TEXT ZUR ANALYSE ->
Ein militärischer Machtkampf bringt den Sudan an den Rand des Abgrunds. 25 Millionen Menschen hungern, Hilfe kommt bei der Zivilbevölkerung kaum noch an. Nach Angaben der Vereinten Nationen hat der Konflikt inzwischen 16'000 Tote und 33'000 Verletzte gefordert. Es handle sich um die derzeit grösste humanitäre Krise der Welt, sagen Experten.

Patricia Danzi (55), die Chefin der Schweizer Direktion für Entwicklung und Zusammenarbeit (Deza), hat sich selbst einen Eindruck von der Lebensrealität der Menschen im Sudan verschafft. Im Interview erzählt sie von ihren Erlebnissen.

Blick: Sie sind soeben von Ihrer Sudan-Reise zurückgekehrt. Mit welchen Erwartungen sind Sie hingeflogen?

AUFGABENSTELLUNG ->
a) Fasse den Absatz im Text über den Sudan, der mit „Ein militärischer Machtkampf“ beginnt, als kurze Liste zusammen und behalte dabei seine wichtigsten Fakten bei.
b) Wiederhole wortgetreu den Abschnitt aus dem Text über den Sudan von „Ein militärischer Machtkampf“ bis einschließlich „Welt, sagen Experten.“.
Die Datensätze haben mit dem Text über den Sudan nichts zu tun.

BEREITGESTELLTE DATENSÄTZE ->
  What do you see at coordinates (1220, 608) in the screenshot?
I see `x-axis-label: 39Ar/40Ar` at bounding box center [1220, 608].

==

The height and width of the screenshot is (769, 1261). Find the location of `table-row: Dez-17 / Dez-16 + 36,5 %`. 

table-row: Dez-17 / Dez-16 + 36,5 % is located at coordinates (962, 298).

LÖSUNGEN ->
a)
- Ein militärischer Machtkampf bringt den Sudan an den Rand des Abgrunds.
- 25 Millionen Menschen hungern, und Hilfe erreicht die Zivilbevölkerung kaum noch.
- Laut den Vereinten Nationen hat der Konflikt 16'000 Tote und 33'000 Verletzte gefordert.
- Experten sprechen von der derzeit grössten humanitären Krise der Welt.

b)
Ein militärischer Machtkampf bringt den Sudan an den Rand des Abgrunds. 25 Millionen Menschen hungern, Hilfe kommt bei der Zivilbevölkerung kaum noch an. Nach Angaben der Vereinten Nationen hat der Konflikt inzwischen 16'000 Tote und 33'000 Verletzte gefordert. Es handle sich um die derzeit grösste humanitäre Krise der Welt, sagen Experten.